Stepping outside this framework and the original research scope, our results also provide evidence of several challenges in validating highly automated vehicles (HAV). Even within our relatively low volume of tests, one test case (M2) produced a false negative when transitioning from virtual to physical testing — underscoring the importance of testing virtually and physically, as well as the difficulty in interpreting simulation results or using simulation results as a proxy for overall vehicle competence. We were also surprised by the exceptionally sensitive tolerances within each parameter. In certain cases the difference between a collision / no collision was a matter of milliseconds in pedestrian hesitation time, for instance. This underscores both the brittleness and, to a lesser extent, the non-determinism of machine learning algorithms — two of the broader challenges in developing AI systems for safety-critical applications.

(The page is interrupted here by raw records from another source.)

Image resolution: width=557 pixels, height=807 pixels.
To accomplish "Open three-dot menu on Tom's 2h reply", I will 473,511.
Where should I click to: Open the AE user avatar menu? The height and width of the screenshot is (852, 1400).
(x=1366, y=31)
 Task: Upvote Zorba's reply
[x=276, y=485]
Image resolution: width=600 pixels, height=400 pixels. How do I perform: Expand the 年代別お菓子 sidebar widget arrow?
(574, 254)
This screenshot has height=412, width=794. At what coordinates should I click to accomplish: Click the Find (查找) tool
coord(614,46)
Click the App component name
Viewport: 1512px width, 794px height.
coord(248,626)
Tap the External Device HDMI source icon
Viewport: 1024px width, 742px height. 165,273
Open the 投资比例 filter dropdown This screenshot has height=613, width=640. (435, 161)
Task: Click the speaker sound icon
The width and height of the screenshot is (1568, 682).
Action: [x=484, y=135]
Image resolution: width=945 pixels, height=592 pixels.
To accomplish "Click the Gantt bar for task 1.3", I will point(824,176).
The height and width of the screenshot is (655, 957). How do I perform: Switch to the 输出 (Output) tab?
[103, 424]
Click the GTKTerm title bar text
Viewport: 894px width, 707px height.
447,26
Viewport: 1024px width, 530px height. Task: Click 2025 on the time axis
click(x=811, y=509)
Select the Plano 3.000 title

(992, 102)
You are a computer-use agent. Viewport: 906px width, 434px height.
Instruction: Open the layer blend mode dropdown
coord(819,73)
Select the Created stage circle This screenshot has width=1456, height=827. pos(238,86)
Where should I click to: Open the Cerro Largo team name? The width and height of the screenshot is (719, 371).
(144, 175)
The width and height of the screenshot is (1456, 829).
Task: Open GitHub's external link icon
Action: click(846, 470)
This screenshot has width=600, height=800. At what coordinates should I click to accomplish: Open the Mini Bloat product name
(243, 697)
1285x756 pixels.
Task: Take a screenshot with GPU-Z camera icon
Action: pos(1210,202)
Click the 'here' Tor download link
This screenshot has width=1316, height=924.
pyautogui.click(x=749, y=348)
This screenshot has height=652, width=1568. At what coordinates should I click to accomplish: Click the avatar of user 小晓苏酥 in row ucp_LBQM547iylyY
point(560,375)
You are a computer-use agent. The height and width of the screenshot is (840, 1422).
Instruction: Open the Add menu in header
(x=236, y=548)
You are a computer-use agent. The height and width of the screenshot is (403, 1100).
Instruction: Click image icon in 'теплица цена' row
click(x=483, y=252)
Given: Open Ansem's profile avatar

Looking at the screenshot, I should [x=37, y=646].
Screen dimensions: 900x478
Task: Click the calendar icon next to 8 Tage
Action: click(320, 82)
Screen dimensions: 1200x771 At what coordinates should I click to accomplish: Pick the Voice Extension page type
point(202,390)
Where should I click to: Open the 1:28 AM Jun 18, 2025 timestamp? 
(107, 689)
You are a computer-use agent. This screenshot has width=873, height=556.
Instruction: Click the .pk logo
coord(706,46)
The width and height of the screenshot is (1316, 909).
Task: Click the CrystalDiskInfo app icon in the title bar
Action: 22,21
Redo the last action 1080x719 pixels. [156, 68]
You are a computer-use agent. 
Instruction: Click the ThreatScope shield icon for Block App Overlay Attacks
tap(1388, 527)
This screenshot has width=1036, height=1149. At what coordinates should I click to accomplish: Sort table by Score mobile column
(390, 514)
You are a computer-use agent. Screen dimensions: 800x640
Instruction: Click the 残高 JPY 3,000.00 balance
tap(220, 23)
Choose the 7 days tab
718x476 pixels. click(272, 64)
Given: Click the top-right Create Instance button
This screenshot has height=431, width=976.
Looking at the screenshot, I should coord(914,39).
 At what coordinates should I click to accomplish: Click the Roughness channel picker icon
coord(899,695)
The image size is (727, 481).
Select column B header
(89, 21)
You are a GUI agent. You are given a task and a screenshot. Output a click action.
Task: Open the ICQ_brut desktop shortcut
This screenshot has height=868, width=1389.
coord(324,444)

Physical test execution at GoMentum Station. Pedestrian scenario along Pearl St. in “Urban Zone”.

Importantly, these challenges face industry and independent assessors alike. Current test protocols for agencies like EuroNCAP are very rigid. Vehicle speed, a primary test parameter in an AEB VRU test protocol for instance, varies along a step function with a range from ~20-60 kph and increments of 5kph. While perhaps suitable for L2 systems where drivers remain the primary line of defense, this approach clearly contradicts the parameter sensitivities exhibited above. If independent assessors hope to ascertain meaningful conclusions from the results of physical test exercises, these exercises will need to be highly contrived — i.e. not only will the scenarios need to be chosen according to a particular operational domain design (ODD), but the parameters used to concretize physical tests should in fact be assigned by inquiry — perhaps even VUT-specific inquiry — instead of by top-down, industry-wide mandate. This could necessitate an assessment framework built around coverage and safety case development rather than test-by-test scoring and comparison — an approach encouraged by work from groups like UL 4600 and Foretellix.

Many open questions remain in examining HAV test efficiency and overall HAV validation processes. We look forward to using the insights above in 2020 to delve deeper into research and to continue forging relationships with industry. We will be engaging in subsequent projects within the SAE IAMTS coalition to further explore both the toolchain and process used for correlating virtual and physical results.

This work also generated a number of outputs that we look forward to sharing with the industry. All videos from our track testing at GoMentum are available here, with recorded simulation runs here. The underlying datasets — both from ground truth at the track and outputs of the simulation — are also being used for further analysis and safety metric development.